▶ [Short problem]
Count how many of the lines below contain the string "button". Reply with the number alone.
==*==
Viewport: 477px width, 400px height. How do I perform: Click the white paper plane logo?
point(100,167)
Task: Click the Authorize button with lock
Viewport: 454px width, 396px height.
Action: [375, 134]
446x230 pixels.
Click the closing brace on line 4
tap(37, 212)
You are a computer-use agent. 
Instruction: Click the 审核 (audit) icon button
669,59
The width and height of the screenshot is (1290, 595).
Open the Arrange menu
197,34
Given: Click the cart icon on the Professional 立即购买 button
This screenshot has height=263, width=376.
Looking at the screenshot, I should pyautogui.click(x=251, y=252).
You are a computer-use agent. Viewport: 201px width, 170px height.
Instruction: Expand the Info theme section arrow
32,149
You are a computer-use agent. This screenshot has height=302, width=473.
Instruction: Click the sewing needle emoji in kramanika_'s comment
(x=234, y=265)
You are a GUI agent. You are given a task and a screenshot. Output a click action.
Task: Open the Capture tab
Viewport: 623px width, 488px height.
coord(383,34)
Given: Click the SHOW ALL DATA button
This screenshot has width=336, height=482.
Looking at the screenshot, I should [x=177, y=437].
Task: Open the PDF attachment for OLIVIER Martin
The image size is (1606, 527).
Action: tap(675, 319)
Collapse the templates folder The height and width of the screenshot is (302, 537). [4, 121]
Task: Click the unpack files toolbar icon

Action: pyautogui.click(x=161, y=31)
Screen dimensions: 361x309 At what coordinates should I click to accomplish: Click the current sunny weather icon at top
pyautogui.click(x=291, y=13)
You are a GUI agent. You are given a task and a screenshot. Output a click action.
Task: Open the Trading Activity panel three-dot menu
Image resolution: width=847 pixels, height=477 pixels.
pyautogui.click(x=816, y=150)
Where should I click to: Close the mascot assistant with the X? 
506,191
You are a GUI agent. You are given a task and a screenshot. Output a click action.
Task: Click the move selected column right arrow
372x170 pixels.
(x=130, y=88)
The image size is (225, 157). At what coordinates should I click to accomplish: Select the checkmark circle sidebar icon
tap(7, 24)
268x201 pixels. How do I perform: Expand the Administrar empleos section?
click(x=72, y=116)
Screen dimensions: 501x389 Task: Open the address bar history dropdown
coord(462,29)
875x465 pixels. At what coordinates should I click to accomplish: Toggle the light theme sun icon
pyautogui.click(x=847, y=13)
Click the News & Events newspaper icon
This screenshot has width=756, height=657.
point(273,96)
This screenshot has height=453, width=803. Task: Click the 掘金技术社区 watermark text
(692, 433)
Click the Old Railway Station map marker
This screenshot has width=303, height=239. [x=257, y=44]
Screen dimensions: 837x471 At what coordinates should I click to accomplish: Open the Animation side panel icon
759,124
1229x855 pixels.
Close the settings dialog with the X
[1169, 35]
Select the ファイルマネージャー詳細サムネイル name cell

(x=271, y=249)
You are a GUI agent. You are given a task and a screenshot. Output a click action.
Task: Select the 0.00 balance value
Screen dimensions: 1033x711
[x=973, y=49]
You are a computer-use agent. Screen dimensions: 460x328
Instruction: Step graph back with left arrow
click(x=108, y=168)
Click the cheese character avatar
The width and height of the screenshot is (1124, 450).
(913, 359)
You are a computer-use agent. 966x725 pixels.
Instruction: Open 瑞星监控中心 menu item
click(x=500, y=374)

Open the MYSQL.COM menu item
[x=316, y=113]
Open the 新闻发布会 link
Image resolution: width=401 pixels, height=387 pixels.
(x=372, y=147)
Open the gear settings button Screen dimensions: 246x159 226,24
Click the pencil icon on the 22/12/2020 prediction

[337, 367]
==*==
▶ [Worked solution]
5